Your instructions:
Print all the entries verbatim.

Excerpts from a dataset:

***

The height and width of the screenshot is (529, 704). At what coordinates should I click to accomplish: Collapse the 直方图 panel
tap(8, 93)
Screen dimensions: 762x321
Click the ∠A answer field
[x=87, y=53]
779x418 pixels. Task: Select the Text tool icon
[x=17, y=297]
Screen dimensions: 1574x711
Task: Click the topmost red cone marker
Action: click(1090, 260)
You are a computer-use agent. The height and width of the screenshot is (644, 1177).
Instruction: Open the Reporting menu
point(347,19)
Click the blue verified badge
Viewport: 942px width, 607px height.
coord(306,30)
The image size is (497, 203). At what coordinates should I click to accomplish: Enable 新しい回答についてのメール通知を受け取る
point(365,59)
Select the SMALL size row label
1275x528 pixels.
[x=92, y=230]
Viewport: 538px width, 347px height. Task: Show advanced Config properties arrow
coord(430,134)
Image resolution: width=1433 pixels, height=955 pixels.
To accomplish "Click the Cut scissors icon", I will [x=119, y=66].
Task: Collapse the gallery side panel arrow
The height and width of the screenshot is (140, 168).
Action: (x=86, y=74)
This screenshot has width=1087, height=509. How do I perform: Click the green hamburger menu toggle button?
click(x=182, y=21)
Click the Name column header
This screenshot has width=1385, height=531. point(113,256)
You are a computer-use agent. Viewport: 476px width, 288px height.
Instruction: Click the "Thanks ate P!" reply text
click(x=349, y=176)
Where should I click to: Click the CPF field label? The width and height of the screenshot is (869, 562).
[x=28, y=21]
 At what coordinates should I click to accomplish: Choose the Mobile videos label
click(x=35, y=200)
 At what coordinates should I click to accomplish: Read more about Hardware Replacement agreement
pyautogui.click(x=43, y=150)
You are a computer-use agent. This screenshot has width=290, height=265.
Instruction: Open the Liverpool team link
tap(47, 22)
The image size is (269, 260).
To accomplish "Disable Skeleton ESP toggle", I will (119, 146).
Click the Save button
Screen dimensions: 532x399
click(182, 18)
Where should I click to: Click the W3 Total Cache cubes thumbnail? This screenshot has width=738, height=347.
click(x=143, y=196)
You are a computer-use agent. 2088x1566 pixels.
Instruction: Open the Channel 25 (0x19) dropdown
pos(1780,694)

***

Solution to the problem:
The height and width of the screenshot is (529, 704). At what coordinates should I click to accomplish: Collapse the 直方图 panel
tap(8, 93)
Screen dimensions: 762x321
Click the ∠A answer field
[x=87, y=53]
779x418 pixels. Task: Select the Text tool icon
[x=17, y=297]
Screen dimensions: 1574x711
Task: Click the topmost red cone marker
Action: click(1090, 260)
You are a computer-use agent. The height and width of the screenshot is (644, 1177).
Instruction: Open the Reporting menu
point(347,19)
Click the blue verified badge
Viewport: 942px width, 607px height.
coord(306,30)
The image size is (497, 203). At what coordinates should I click to accomplish: Enable 新しい回答についてのメール通知を受け取る
point(365,59)
Select the SMALL size row label
1275x528 pixels.
[x=92, y=230]
Viewport: 538px width, 347px height. Task: Show advanced Config properties arrow
coord(430,134)
Image resolution: width=1433 pixels, height=955 pixels.
To accomplish "Click the Cut scissors icon", I will [x=119, y=66].
Task: Collapse the gallery side panel arrow
The height and width of the screenshot is (140, 168).
Action: (x=86, y=74)
This screenshot has width=1087, height=509. How do I perform: Click the green hamburger menu toggle button?
click(x=182, y=21)
Click the Name column header
This screenshot has width=1385, height=531. point(113,256)
You are a computer-use agent. Viewport: 476px width, 288px height.
Instruction: Click the "Thanks ate P!" reply text
click(x=349, y=176)
Where should I click to: Click the CPF field label? The width and height of the screenshot is (869, 562).
[x=28, y=21]
 At what coordinates should I click to accomplish: Choose the Mobile videos label
click(x=35, y=200)
 At what coordinates should I click to accomplish: Read more about Hardware Replacement agreement
pyautogui.click(x=43, y=150)
You are a computer-use agent. This screenshot has width=290, height=265.
Instruction: Open the Liverpool team link
tap(47, 22)
The image size is (269, 260).
To accomplish "Disable Skeleton ESP toggle", I will (119, 146).
Click the Save button
Screen dimensions: 532x399
click(182, 18)
Where should I click to: Click the W3 Total Cache cubes thumbnail? This screenshot has width=738, height=347.
click(x=143, y=196)
You are a computer-use agent. 2088x1566 pixels.
Instruction: Open the Channel 25 (0x19) dropdown
pos(1780,694)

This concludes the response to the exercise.